Lifetime Achiever David Fletcher is Founder and CEO of New Home Co-Broker Academy LLC, home of the New Home Co-Broker (NHCB) designation. More than 4,000 real estate agents have completed the  Academy's course, How To Build A New Homes Niche, a three-hour online course based on research, case studies and David's  long career recruiting, training and supervising onsite teams, who sold more than $3 billion new homes and condominiums.

Along the way, he wrote Condominium Sales and Listings and has been the featured speaker for the National Association of Realtors and a present at the International Builders Show. He served as chair of the Sales and Marketing Council for the Florida Home Builders Association. 

He started in real estate as the project manager for Bay Island, of the first major condominium communities in Florida. During this time, he obtained his Florida real estate broker's license, served as chair of the Sales and Marketing Council for the Florida Homebuilders Association, earned his MIRM designation, and served as president of the Florida Condominium Developers Association. It was here that he leaned to work with local Realtors, 

After a successful three-year run, he brokered 27 lender workouts, 11 rental conversions, a TPC golf course, and more than 1000 condominium units in six different communities. 

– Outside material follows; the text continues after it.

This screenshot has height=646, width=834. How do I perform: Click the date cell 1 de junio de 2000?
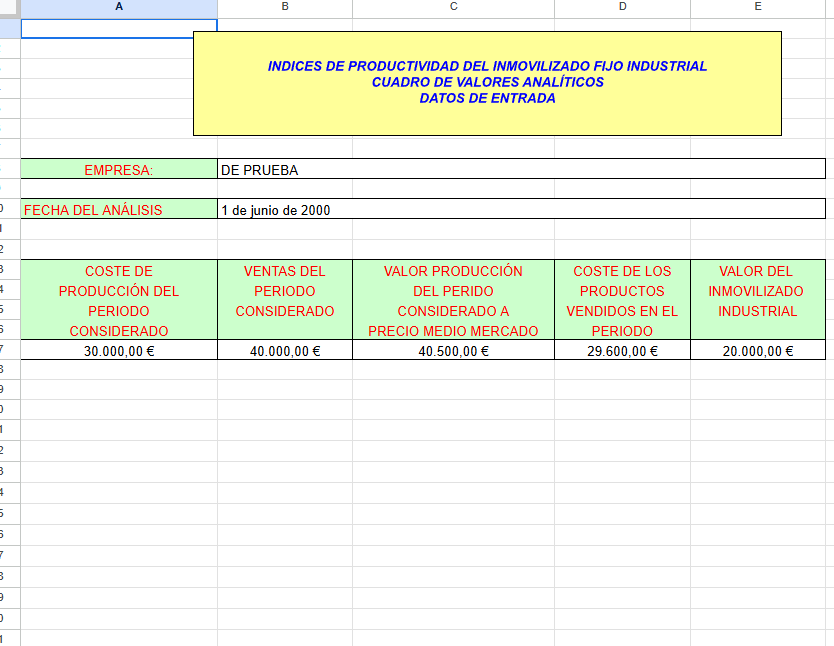pos(521,210)
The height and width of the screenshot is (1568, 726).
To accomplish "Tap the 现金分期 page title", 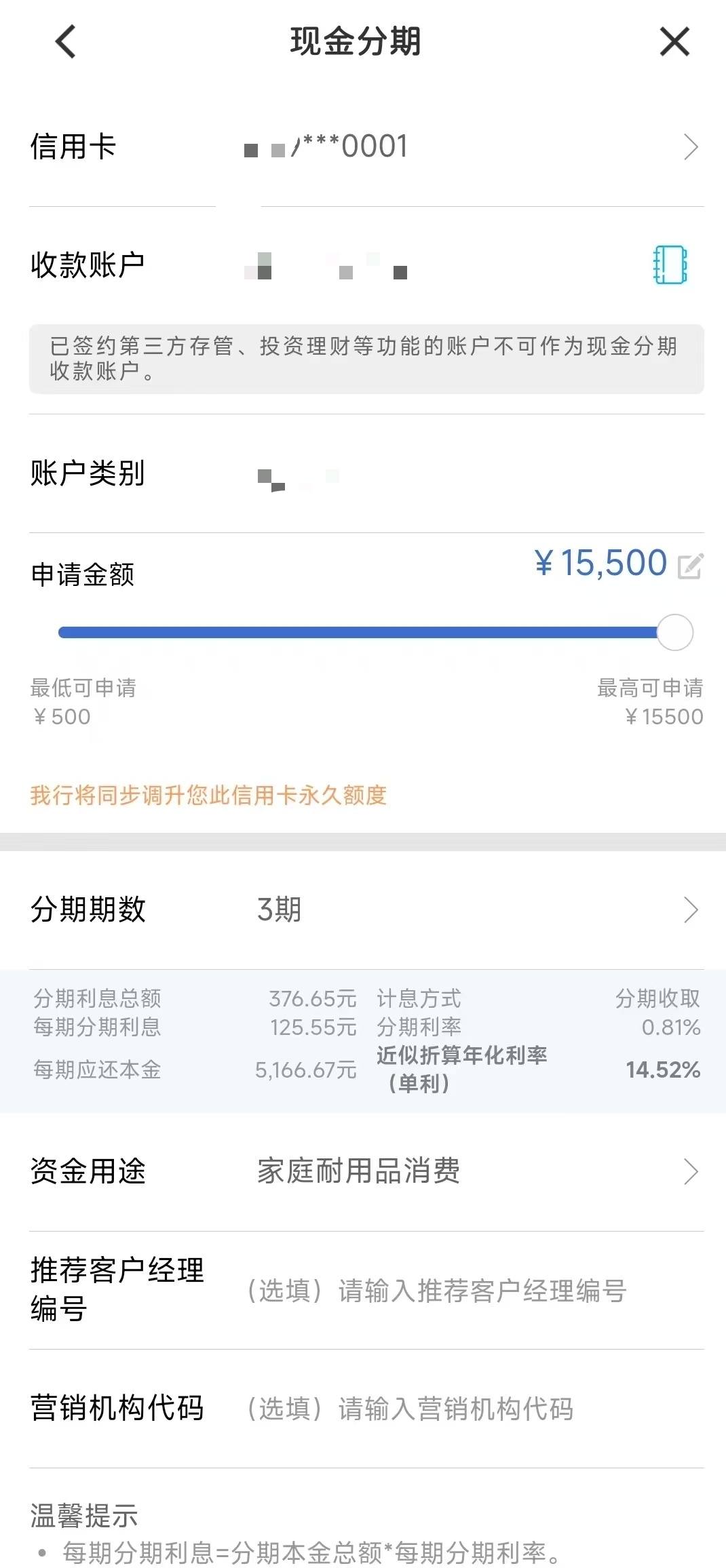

He recruited, trained and supervised onsite sales teams for more than 70 communities, always insisting on co-broker cooperation in his listing agreements. 

He has been a contributor to Realty Times for 16 years and contributed to Inman News for 3 years. 

His education philosophy is based on these simple assumptions:

  • Builders need qualified buyers. Realtors need saleable inventory. 
    Today's home shoppers expect their Realtor to help them navigate the buying process whether it be for a resale or new construction.